[Required task 1]
In the receipt-processing guide, rewrite the part between "1. Exact vendor" and "30/60/90 days (configurable)", inclusive, substituting "classification" for "category".

For complex or handwritten receipts → use vision model with prompt in references/ocr-prompt.md.

2. GL Code Mapping

Map extracted expense category to chart of accounts. See references/gl-mapping.md for:

  • Standard QBO GL codes for common expense types
  • IRS-aligned categories (meals 50%, travel, home office, etc.)
  • Crypto/DeFi expense categories

Matching logic:

  1. Exact vendor name match (known vendor list)
  2. MCC code match (credit card transactions)
  3. Keyword match on description/line items
  4. Fallback: prompt user to select category

3. Policy Compliance Check

Apply policy rules before approval routing. See references/policy-rules.md for standard rules.

Core checks:

  • Per diem limits: Meals >$75 require itemized receipt; travel per diem by city
  • Receipt threshold: Receipt required for any expense ≥$25 (IRS standard)
  • Time limit: Receipts must be submitted within 30/60/90 days (configurable)
  • Duplicate detection: Same vendor + amount ± $1 within 7 days = flag
  • Split transactions: Same vendor, sequential dates, amounts just below approval threshold = flag

4. Anomaly Detection

Flag for human review:

  • Amount > 2× historical average for that vendor/category
  • Weekend or holiday transactions (especially travel/entertainment)
  • Round-number amounts (potential personal purchase)
  • Vendor in restricted list (casinos, adult entertainment, competitors)
  • Missing required fields (date, vendor, business purpose)
  • Out-of-state purchases for office supply categories

5. Output Format

{
  "receipt_id": "REC-20260315-001",
  "vendor": "Delta Air Lines",
  "date": "2026-03-15",
  "amount": 487.50,
  "currency": "USD",
  "gl_code": "6200",
  "category": "Travel - Air",
  "policy_status": "approved",
  "flags": [],
  "confidence": 0.94,
  "requires_review": false,
  "notes": "Business purpose required for reimbursement"

[Dataset content]
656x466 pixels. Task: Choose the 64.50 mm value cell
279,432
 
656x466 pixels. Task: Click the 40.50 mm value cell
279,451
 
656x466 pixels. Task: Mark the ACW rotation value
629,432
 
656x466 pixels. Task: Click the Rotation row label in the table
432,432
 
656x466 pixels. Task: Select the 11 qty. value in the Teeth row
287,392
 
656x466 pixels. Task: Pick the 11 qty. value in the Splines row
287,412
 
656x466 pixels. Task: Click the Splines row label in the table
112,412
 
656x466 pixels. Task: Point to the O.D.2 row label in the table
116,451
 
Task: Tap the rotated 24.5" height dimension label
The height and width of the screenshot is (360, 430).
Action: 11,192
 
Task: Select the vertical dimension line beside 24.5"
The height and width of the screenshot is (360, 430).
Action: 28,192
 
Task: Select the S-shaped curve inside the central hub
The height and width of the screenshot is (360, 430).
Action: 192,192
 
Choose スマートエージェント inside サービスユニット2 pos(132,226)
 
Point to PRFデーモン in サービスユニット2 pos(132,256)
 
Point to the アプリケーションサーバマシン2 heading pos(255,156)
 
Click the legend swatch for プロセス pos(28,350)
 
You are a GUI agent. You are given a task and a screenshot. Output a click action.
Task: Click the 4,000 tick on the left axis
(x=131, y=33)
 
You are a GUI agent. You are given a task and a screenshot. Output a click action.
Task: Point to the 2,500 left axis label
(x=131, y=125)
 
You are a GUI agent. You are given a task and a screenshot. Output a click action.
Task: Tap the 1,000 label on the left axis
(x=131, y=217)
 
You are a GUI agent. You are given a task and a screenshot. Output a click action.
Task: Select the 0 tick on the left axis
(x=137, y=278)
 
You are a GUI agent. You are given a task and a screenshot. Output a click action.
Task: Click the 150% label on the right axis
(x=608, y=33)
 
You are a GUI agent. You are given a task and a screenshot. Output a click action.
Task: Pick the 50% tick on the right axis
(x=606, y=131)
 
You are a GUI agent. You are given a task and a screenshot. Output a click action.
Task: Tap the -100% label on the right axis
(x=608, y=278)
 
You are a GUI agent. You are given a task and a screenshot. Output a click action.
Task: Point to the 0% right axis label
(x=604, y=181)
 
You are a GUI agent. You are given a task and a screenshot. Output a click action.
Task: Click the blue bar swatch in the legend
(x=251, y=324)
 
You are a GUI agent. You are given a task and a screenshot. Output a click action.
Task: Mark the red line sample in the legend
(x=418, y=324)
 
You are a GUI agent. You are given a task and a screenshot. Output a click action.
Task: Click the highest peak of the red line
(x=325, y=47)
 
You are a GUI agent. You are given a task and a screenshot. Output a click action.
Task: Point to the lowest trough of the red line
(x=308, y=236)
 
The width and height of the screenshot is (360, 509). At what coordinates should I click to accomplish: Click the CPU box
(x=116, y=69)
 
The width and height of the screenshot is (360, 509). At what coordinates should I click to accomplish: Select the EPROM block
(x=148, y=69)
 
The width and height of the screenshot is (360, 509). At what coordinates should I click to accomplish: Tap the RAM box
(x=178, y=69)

[Required task 2]
Transcribe the entries between the lines holding "656x466 pixels. Task: Pick" and "Action: 11,192", inclusive, character for character.

[Written reply 1]
1. Exact vendor name match (known vendor list)
  2. MCC code match (credit card transactions)
  3. Keyword match on description/line items
  4. Fallback: prompt user to select classification

3. Policy Compliance Check

Apply policy rules before approval routing. See references/policy-rules.md for standard rules.

Core checks:

  • Per diem limits: Meals >$75 require itemized receipt; travel per diem by city
  • Receipt threshold: Receipt required for any expense ≥$25 (IRS standard)
  • Time limit: Receipts must be submitted within 30/60/90 days (configurable)

[Written reply 2]
656x466 pixels. Task: Pick the 11 qty. value in the Splines row
287,412
 
656x466 pixels. Task: Click the Splines row label in the table
112,412
 
656x466 pixels. Task: Point to the O.D.2 row label in the table
116,451
 
Task: Tap the rotated 24.5" height dimension label
The height and width of the screenshot is (360, 430).
Action: 11,192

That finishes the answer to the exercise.